My father who taught me to drive,
and didn’t seem to mind that I painted my
’83 VW rabbit with rainbows and zen haiku,
and who bought me a new car
when my hippie boyfriend’s car broke down and
he started using mine.
My Dad still shows up
and does what’s needed,
At a time when she wouldn’t let any one else hold her
besides Arthur and I,
she let my Dad.
And back when I was a girl
he climbed up mountains with us, singing
“You May Be Right, I May Be Crazy…”
at the top of his lungs.
He took us skiing
and joked with us about the
“prepare to unload” signs
toward the bottom of the lift.
He took my side
when I jumped out of a boat
in the middle of a lake
despite protests from Mr. “Up Bup Bup”,
who was more particular in his ways.
I remember one night
when my Mom was out playing bridge,
my Dad entertained my high school friends and I
by demonstrating how “middle-aged women” walk…

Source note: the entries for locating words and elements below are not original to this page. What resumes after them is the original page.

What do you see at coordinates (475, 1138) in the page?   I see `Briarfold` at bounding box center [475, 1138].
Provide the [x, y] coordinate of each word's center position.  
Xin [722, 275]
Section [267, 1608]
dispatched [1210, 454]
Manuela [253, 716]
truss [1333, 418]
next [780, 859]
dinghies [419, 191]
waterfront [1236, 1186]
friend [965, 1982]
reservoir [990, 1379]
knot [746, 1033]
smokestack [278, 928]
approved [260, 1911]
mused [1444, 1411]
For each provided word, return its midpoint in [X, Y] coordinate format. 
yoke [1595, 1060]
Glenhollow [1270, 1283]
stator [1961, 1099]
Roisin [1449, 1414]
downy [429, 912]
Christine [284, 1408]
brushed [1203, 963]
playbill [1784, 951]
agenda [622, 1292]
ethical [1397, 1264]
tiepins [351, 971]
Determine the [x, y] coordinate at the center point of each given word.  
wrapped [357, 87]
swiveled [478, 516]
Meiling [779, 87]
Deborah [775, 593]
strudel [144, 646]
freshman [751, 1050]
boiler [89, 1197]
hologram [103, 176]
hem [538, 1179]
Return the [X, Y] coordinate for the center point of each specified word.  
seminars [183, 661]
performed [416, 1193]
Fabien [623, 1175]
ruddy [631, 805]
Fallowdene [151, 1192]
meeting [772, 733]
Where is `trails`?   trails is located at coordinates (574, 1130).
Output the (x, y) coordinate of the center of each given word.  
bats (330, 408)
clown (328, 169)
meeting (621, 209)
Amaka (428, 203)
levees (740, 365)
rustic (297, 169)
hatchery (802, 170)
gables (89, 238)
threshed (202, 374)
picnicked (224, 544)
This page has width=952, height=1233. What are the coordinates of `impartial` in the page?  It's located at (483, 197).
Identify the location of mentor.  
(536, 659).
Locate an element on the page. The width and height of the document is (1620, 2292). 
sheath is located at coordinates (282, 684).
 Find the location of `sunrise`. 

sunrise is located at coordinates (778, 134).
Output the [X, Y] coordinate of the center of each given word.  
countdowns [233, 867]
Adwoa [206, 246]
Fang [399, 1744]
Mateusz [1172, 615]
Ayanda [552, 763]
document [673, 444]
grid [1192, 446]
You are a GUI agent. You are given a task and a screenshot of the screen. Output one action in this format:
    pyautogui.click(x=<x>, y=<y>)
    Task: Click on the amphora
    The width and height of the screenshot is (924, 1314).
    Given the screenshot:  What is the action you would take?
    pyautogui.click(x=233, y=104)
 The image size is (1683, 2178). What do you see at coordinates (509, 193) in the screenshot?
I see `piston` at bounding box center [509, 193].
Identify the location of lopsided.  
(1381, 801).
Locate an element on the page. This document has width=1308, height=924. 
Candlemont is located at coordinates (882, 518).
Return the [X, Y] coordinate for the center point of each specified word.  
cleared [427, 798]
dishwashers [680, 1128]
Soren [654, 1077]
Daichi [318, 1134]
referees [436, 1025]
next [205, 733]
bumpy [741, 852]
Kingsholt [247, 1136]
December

and he sends us “status reports”
to this day
about how many “2-seaters” he sees
at the airport on his way to visit.
One time I forgot my toothbrush
and then checked my email
and I had one from my Dad with the subject,
“toothbrush”. All it said was,
“How old is your toothbrush?”
That was a step up from his bathroom jokes…
Even though he is a guy
he listened to my every “Intuitive Mom” radio show
and is the first to comment
when my newsletter or Facebook post
has a typo.
loves to send lists of the books he’s read
and the new tricks he’s learned at the gym
and while I never liked his friend “Jack Daniels”,
he taught me how to see spirits— to know
whether he was in his body or not,
and this showed me there was a “me”
besides my body,
that everyone had that essence…
this changed me forever.
I mimicked his yearning for depth
and his disappointment in the lack of it
in the way so many live,
his assumption that we can achieve
anything we desire,
his work ethic.
He taught me to set boundaries
And to be bold, smart and expressive.
He assumed I could calculate the square root
of 144, and so I did—
and I recently realized I do the same with my daughter—
I assume she is capable of anything,
and everyone comments
how strong and aware she is.
He asks me sometimes
what to eat
and what vitamins to take
and so I tell him all I know.
I hope he lives to be 100
I’m glad I didn’t send a carrot cake,
not only because he would lie about how big it was
but because I’d like to hear those types of jokes
for a long time…
and if anyone has something to boast about,
We never know how long we have,
but I know I will always be able to hear his spirit,
no matter what.
I love you, Dad, and thank you for everything.
I’m so glad that as the spark of life I was before conception, I found you!
May this be a delightful day where you rise above the mediocrity and sing your own song.